How To Be Accepting Of Diversity On Your Campus

By Timothy Hayes on September 28, 2015

If you are reading this, I have a 60 percent chance of guessing correctly that you are a white college student. Cross-reference that against the 57 percent majority of women in upper education and I can reasonably guess that I am talking to white women. Hello ladies.

Look at your college, now back to me, now back to your college, now back to me. Luckily your college isn’t me or else the whole population would consist of all too many white guys, a scene familiar to someone in college in the ’50s rather than today.

Instead, at your college you’re probably seeing a much more diverse grab-bag of people. The majority of them are still white probably and the majority will be women, but overall, the scene is not one flooded with white guys like world history, for instance. Diversity is here and it’s predicted to grow over the next decade. So if you’re not comfortable with that idea, strap in because it’s going to get crazy.

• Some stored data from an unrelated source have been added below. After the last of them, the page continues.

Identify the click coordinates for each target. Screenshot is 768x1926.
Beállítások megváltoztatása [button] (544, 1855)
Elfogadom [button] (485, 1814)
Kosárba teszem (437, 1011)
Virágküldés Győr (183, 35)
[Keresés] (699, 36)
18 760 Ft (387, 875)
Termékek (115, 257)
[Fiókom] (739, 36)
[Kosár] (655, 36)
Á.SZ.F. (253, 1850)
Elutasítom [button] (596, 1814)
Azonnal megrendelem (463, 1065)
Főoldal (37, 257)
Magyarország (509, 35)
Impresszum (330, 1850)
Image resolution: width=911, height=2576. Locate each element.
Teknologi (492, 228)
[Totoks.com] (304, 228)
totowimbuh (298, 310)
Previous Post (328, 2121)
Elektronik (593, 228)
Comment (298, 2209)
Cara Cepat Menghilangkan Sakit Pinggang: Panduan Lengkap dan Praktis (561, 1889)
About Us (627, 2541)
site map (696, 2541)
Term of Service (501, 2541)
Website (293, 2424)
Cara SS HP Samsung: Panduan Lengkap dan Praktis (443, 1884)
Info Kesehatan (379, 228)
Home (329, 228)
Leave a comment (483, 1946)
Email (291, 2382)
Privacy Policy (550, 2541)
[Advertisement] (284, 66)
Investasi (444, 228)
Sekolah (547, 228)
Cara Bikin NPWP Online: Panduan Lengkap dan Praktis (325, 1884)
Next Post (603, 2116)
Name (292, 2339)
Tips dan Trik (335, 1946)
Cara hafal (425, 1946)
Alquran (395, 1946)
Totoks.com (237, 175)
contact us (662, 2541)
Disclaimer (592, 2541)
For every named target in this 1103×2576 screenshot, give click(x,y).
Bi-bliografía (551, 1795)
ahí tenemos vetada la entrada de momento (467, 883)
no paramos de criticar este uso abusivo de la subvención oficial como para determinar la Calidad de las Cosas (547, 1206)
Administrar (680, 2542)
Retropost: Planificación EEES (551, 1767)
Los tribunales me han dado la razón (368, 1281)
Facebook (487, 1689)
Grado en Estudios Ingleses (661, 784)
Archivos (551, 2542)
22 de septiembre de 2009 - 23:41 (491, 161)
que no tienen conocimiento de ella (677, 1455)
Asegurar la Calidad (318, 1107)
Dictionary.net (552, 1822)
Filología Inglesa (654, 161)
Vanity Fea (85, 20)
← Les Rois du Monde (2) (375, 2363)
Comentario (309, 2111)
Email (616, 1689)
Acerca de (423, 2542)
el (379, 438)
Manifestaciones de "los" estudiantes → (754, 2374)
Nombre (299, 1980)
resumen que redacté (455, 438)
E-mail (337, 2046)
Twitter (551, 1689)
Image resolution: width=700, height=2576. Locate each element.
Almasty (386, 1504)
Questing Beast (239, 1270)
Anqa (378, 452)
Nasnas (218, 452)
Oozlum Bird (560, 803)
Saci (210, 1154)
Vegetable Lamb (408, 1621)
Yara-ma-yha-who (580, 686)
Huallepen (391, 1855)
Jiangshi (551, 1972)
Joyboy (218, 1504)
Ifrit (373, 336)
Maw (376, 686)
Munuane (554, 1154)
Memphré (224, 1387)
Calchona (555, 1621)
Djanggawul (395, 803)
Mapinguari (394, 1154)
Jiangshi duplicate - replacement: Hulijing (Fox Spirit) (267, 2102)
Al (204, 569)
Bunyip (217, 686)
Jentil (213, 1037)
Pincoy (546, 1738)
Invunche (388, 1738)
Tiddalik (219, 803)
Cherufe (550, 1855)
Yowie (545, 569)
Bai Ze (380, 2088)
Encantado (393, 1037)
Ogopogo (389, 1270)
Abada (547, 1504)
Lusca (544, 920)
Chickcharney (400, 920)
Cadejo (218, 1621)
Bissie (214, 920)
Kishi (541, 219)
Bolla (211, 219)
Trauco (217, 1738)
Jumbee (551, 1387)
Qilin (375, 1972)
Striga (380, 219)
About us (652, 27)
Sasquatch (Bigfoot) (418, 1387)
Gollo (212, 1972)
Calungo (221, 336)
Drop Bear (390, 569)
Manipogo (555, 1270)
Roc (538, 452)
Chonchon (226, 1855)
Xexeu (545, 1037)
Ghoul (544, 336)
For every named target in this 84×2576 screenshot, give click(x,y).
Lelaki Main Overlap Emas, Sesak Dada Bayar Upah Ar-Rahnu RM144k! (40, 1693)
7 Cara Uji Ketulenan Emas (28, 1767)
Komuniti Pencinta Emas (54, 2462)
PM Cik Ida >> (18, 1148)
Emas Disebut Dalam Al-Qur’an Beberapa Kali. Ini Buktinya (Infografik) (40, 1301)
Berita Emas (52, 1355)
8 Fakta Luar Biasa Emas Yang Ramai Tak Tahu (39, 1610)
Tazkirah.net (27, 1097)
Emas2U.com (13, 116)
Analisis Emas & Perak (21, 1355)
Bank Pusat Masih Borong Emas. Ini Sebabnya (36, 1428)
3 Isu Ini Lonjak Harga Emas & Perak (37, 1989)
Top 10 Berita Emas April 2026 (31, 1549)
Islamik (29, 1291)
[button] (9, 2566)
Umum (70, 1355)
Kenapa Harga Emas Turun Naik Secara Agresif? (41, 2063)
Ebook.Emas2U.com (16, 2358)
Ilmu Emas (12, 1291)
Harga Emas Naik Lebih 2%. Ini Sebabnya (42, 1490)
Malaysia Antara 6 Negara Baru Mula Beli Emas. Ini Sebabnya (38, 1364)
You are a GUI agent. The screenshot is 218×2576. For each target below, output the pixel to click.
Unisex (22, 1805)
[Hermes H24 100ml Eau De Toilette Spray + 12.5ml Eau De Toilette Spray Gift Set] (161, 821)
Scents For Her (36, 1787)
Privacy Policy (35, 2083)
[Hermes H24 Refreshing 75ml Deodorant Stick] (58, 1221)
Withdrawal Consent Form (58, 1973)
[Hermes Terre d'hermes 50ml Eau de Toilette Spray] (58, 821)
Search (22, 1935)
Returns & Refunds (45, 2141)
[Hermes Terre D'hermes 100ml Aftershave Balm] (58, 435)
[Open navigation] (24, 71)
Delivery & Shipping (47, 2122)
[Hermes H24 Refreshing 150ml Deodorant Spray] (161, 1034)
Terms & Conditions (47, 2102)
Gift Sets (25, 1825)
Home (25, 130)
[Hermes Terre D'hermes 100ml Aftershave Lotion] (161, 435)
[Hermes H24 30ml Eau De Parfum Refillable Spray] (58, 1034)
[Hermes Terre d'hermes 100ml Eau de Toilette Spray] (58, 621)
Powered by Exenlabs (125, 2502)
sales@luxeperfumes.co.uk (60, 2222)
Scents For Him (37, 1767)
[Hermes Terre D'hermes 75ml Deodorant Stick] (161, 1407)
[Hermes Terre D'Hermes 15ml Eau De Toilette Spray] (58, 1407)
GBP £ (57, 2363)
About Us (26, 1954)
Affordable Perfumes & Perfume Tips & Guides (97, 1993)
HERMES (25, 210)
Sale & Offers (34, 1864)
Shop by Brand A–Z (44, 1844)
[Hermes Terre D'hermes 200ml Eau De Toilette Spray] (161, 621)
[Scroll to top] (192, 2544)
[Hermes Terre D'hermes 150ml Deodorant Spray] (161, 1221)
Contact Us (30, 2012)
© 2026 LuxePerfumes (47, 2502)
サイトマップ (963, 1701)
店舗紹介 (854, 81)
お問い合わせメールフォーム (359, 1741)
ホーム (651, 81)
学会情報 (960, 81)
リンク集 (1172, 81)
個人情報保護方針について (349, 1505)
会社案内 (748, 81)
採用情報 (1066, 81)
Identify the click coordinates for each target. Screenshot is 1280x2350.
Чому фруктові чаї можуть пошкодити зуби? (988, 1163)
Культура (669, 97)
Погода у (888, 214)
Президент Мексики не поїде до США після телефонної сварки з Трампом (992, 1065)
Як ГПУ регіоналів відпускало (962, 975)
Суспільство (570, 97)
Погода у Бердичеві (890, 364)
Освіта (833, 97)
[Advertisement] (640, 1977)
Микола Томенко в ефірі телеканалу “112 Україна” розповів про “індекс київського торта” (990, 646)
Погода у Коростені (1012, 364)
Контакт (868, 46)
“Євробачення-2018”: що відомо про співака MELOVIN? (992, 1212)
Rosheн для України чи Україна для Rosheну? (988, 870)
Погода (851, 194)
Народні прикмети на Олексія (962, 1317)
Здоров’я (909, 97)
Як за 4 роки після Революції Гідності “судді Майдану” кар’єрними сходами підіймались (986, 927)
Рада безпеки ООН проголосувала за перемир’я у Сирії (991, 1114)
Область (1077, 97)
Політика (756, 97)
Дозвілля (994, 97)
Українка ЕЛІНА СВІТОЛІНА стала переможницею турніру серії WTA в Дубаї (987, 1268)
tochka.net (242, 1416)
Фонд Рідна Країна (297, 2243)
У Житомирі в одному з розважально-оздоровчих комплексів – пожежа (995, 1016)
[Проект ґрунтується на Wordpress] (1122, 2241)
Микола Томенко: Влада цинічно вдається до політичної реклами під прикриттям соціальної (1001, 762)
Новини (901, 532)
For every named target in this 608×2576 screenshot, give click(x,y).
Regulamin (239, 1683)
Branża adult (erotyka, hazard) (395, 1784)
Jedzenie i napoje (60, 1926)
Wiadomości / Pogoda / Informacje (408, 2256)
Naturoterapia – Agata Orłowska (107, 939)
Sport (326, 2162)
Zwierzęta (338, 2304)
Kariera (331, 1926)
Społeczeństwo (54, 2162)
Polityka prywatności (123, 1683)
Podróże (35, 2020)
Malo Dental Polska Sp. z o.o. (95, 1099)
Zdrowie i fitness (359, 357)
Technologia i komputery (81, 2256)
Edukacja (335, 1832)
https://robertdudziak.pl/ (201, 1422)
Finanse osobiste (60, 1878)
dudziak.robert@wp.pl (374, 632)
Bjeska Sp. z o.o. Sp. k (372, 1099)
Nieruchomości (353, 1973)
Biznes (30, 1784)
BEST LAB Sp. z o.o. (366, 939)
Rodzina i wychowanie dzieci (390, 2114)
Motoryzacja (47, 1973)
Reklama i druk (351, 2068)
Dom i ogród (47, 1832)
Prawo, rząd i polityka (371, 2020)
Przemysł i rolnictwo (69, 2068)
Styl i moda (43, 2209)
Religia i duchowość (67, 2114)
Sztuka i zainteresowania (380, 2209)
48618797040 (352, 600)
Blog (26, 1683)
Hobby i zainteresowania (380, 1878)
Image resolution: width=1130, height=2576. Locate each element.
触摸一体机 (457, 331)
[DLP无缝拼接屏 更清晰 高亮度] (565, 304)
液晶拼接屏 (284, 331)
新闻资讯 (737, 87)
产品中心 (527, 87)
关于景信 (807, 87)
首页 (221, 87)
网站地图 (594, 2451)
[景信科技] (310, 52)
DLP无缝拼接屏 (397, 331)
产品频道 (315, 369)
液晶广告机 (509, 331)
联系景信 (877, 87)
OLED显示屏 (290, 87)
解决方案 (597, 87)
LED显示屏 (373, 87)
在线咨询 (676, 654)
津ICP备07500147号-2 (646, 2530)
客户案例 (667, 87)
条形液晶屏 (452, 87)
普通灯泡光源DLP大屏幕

Diversity has been a long and consistent struggle in the American collegiate system since very early in our history. Up until the mid-1800s, no woman had ever been graduated from an American university in all their 150 years of existence. In 1862, that all changed with Mary Jane Patterson becoming the first woman ever to graduate a university. Early in the same century, Alexander Twilight became the first black man to graduate an American college.

(image courtesy of Drexel University)

In 1885, this striking photo was taken representing the entire foreign female diversity on American colleges. These women are (left to right) Anandi Gopal, Kei Okami, and Sabat Islambooly. The three obtained the Doctorate of Medicine in 1886, 1889, and 1890 respectively from the Women’s Medical College of Pennsylvania. Unfortunately, for the next century these people were the exception rather than the rule.

Since the 1800s, progress has been made in short sporadic spurts towards a more inclusive system of higher education and college populations more representative of the nation and the world at large. The Civil Rights Movement pushed African-Americans into schools of all types in the ’60s and ’70s. Since then, race has become a hot-button topic concerning education.

If you score 34 on the ACT, take seven AP classes in high school, pass them all with 4′s and 5′s, but get passed up during college admissions because of the color of your skin, you’d say you were the victim of racism. Yes you would be, sort of. This is a common complaint against a little something called Affirmative Action. This is a little clause found in Executive Order 10925 and the Civil Rights Act that puts the burden of having a more ethnically diverse campus on the universities. This means that if a school seems to have low numbers of ethnic minorities, the Feds will step in to investigate.

Affirmative Action has frequently been thrown around as an example of reverse racism or white racism. Let me explain. Affirmative Action is a means by which disadvantaged peoples can go to university. This doesn’t mean that a black person or a Hispanic person is going to instantly have a better chance of getting to college. If anything, the statistics suggest that that is just the opposite.

The problem here is one of an unconscious privilege of the white majority being taken away. If you’re white like me, it may come as a shock to you, but you’re a whole lot better off than your ethnic minority counterparts. You are the majority at universities. You likely grew up in a better school district with more resources than your Hispanic classmate. Did you have to work a job in high school? Were you translating for your parents growing up? These are the problems Affirmative Action seeks to correct, for better or worse.

Diversity is here and on the rise. There’s just nothing anyone can do to thwart this (at least, legally). You may however, have some problems with this and they may have foundation in fact, as many complaints do. However, most complaints in life are from a lack of a larger picture.

Image by Oregon Department of Transportation via flickr.com

Diversity is largely a threat to majority power and thus, majorities seek to stay in power. There are a limited number of seats in universities and more and more often, those are going to minorities. This uplifting of lower-class people, however, does not mean that some people will end up at the bottom. Universities are expanding, increasing in size to accommodate larger populations. College education has been pointed to as a useful indicator of increased national GDP, increased standard of living and a more successful nation as a whole.

This push of people into college is not suggestive of some reversal of fate, but rather a new opportunity for all of us to cast aside our bigotry and look to how we can better serve each other. Diversity is not the loss of power of one group. It is the empowerment of all people through the American ideal of equal opportunity.